If I believe that I do not have sufficient training or expertise to appropriately guide your treatment, I will refer you to someone who can.
In the event that a particular dissatisfaction with my services should arise, I am willing to discuss the nature of your dissatisfaction and make an attempt to move toward a solution acceptable to both of us. If we are unable to arrive at an acceptable solution, I will provide you with several possible referral sources.
FINANCIAL POLICY AND FEE ARRANGEMENTS:
My fees are based on a sliding scale which is attached. Session length is typically 1.5 hrs for first session ( or more) and 1 or more hours after that for subsequent sessions. Length of treatment will be suggested according to issues and facility of progress. There is no set amount of time.
I agree to provide counseling services for you. The fee for each session will be due and must be paid at the conclusion of each session unless otherwise arranged. I accept venmo, paypal, zelle, CC, cash app or cash when in person.
CANCELLATION POLICY:
In the event that you will not be able to keep an appointment, you must notify me 24 hours in advance. If I receive less than 24 hours advance notice of cancellation of a scheduled session, you will be obligated to pay a sum of money equal to one half the amount for the session you missed. If you fail to show up for the appointment and no advance notice is given, you will be responsible for paying the full fee for the session that you missed unless previously discussed and oked.
RECORDKEEPING PROCEDURES:
It is a requirement by law and the standards of the counseling profession that records are kept. As the client, you have the right to your records, and a copy of which will be given to you upon your request. The therapist may choose to give you just a summary of the sessions. If you desire to see or listen to your records, it is best that you do so with your therapist present so that any questions that arise can be answered then. Remember, this can be a very emotional experience for you and I desire to make this transition in your life go as smooth as possible. If you are younger than 18 years old, the law requires that parents have the right to your records upon their request. However, at the consent of the parent I would ask that information discussed with your child in sessions be kept confidential between your child and counselor, as this seems to enhance the counseling effectiveness for children. The exception to this is if I foresee that your child is a danger to self or others then you will be informed, or in cases of sexual abuse. General information will only be given to parents in the instance that they agree to this arrangement. All work done with minors will only be done with the consent of a parent or legal guardian.
Disclaimer
I am an educator and I am not licensed to prescribe or change medication or make any claims to treat or eliminate any disease or illness. All supplements recommended fall under the following disclaimer.

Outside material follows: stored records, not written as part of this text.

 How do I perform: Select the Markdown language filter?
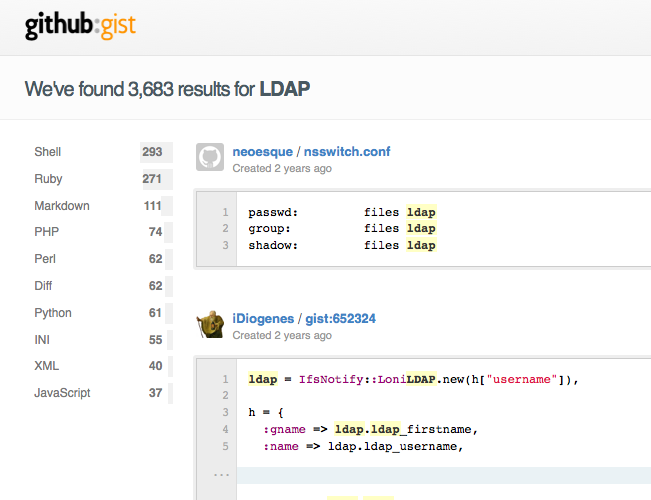coord(62,206)

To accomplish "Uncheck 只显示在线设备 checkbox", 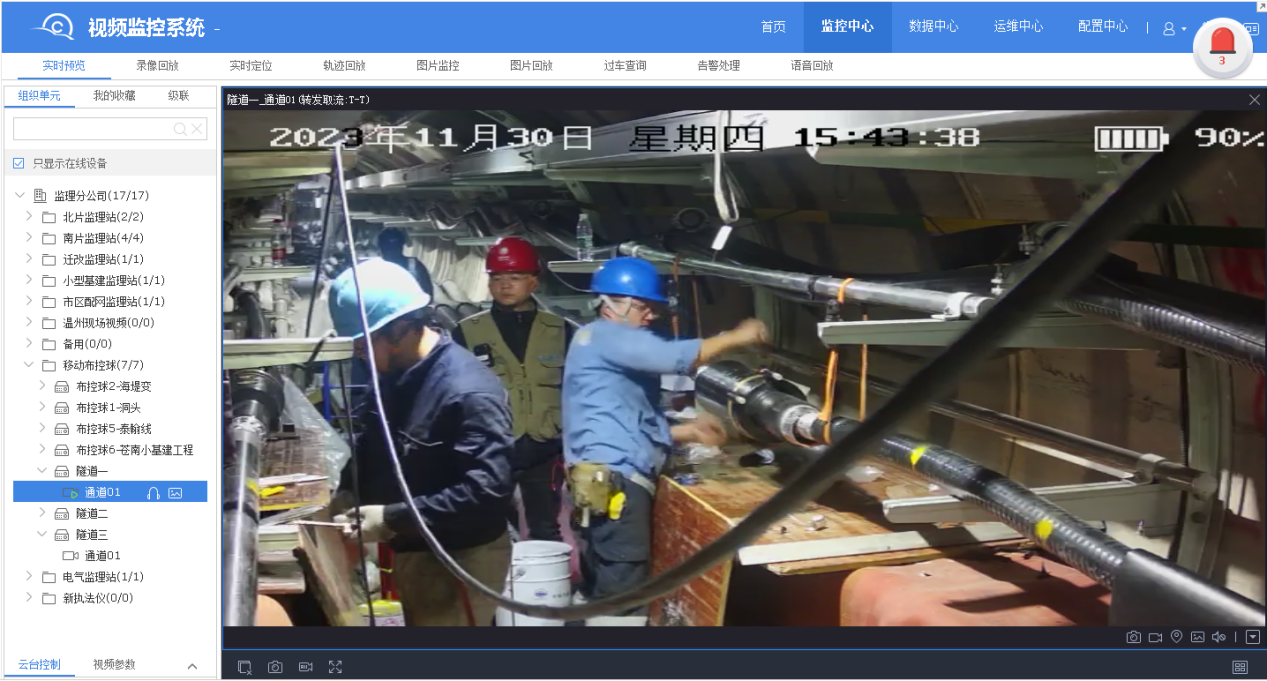I will 19,163.
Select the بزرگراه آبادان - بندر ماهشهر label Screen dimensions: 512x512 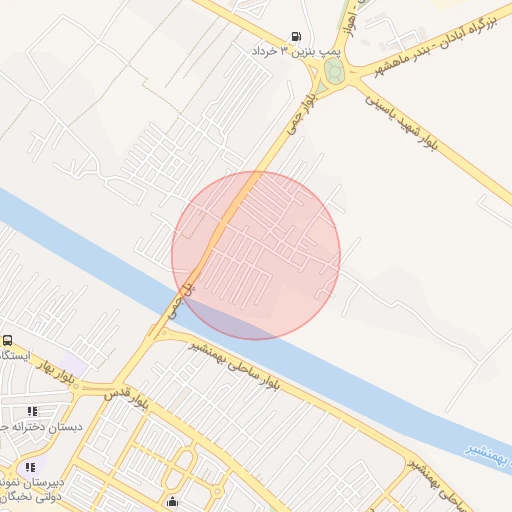click(435, 46)
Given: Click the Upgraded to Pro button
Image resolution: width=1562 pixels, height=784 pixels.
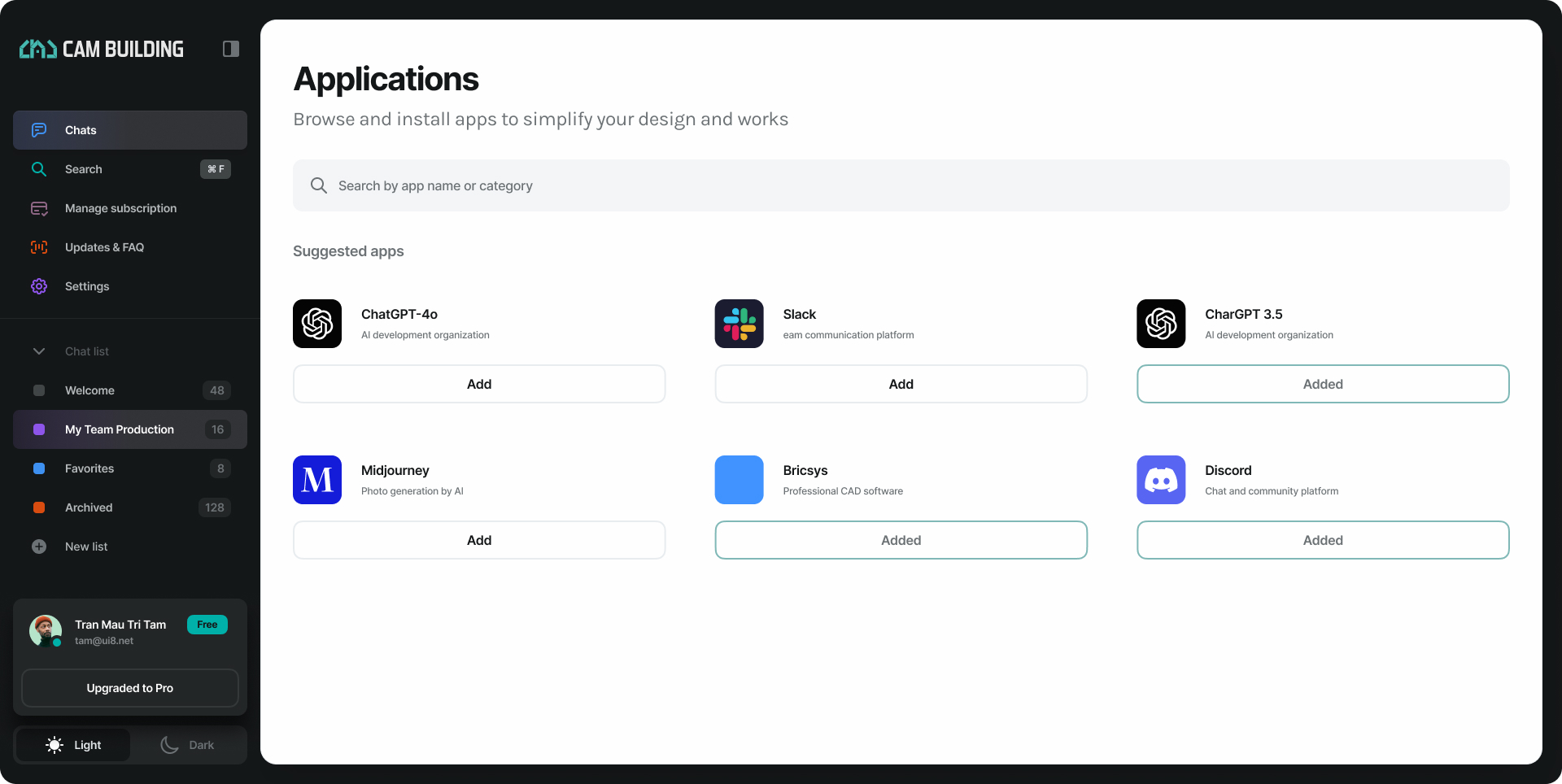Looking at the screenshot, I should (x=130, y=688).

†These statements have not been evaluated by the Food and Drug Administration. This product is not intended to diagnose, treat, cure or prevent any disease. Use only as directed. Consult your healthcare provider before using supplements or providing supplements to children under the age of 18. The information provided herein is intended for your general knowledge only and is not intended to be, nor is it, medical advice or a substitute for medical advice. If you have or suspect you have, a specific medical condition or disease, please consult your healthcare provider.

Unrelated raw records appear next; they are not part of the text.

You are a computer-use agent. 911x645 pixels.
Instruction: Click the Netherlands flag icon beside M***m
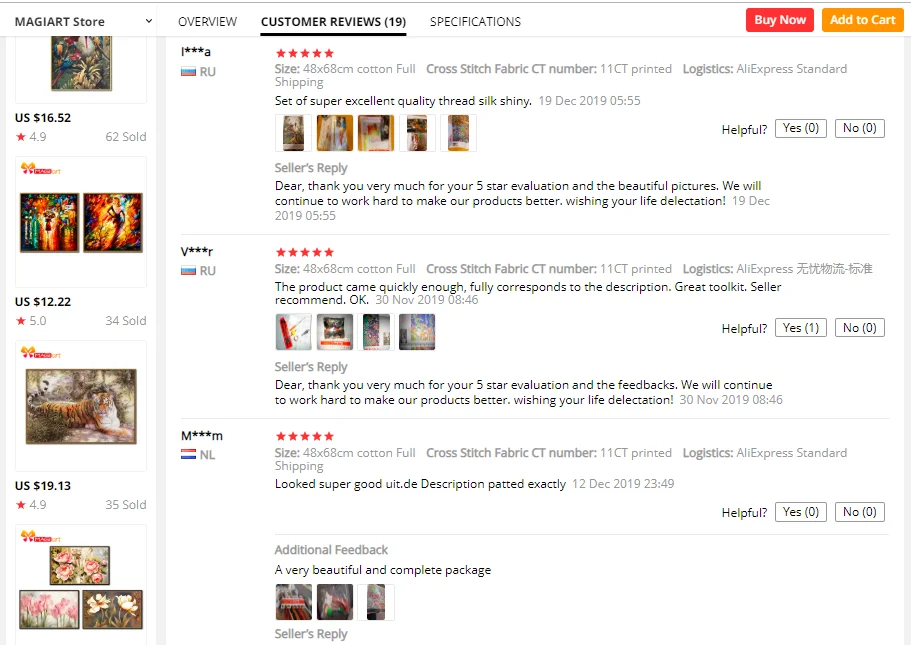click(x=188, y=454)
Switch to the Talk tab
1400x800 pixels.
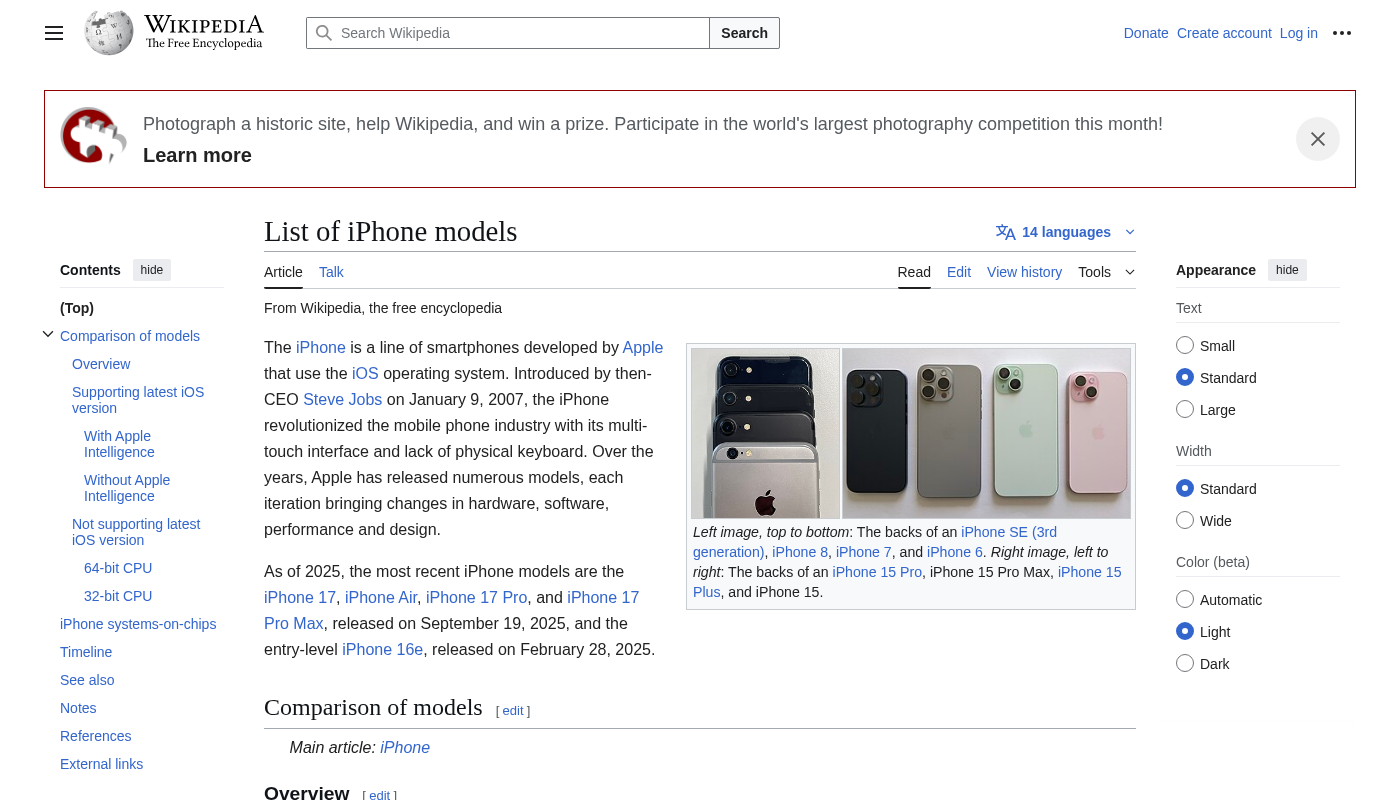coord(331,272)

If you have any questions, feel free to ask. Please sign and date this form to indicate that you have read, understand and consent to the information contained in it.
___________________________________ _____________________________
Dr. Robin Perry Braun, IMD, MPsy, Client’s signature
Date_______________________________ Date_________________________
When making first appt - securing appt implies you have read and agreed to the informed consent.